In a PostgreSQL query, executed by FreeRADIUS, I want to do something similar to (the table names and values are just examples):
SELECT name
FROM users
WHERE city LIKE '%blahblah%';
but there is a catch: the blahblah value is contained in a FreeRADIUS variable, represented with '%{variable-name}'. It expands to 'blahblah'.
Now my question is: How do I match the %{variable-name} variable to the value stored in the table using the LIKE operator?
I tried using
SELECT name
FROM users
WHERE city LIKE '%%{variable-name}%';
but it doesn't expand correctly like that and is obviously incorrect.

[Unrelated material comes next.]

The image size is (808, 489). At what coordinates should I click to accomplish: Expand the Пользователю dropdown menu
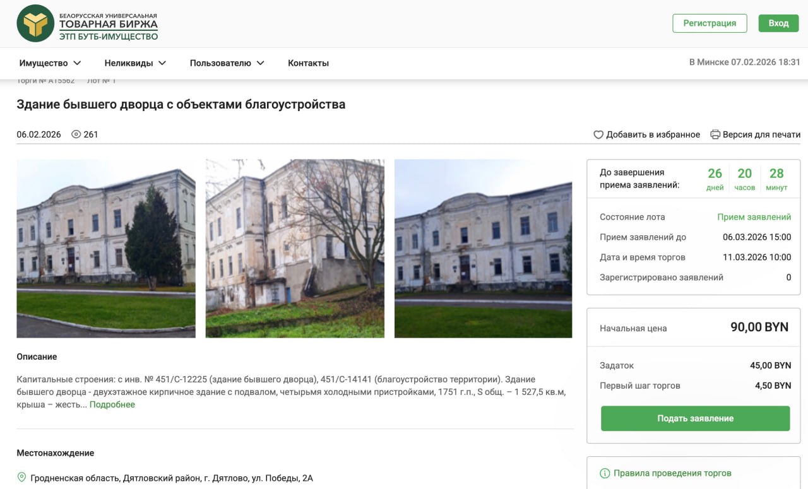point(227,63)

The final query I want to achieve is
...
WHERE city LIKE '%blahblah%';
so it matches the longer string containing 'blahblah' stored in the table, but I want the variable to expand dynamically into the correct query. Is there a way to do it?
Thanks!
Wild guess:
Assuming that FreeRADIUS is doing dumb substitution across the entire SQL string, with no attempt to parse literals, etc, before sending the SQL to PostgreSQL then you could use:
SELECT name
FROM users
WHERE city LIKE '%'||'%{variable-name}'||'%';
Edit: To avoid the warnings caused by FreeRADIUS not parsing cleverly enough, hide the %s as hex chars:
WHERE city LIKE E'\x25%{variable-name}\x25';
Note the leading E for the string marking it as a string subject to escape processing.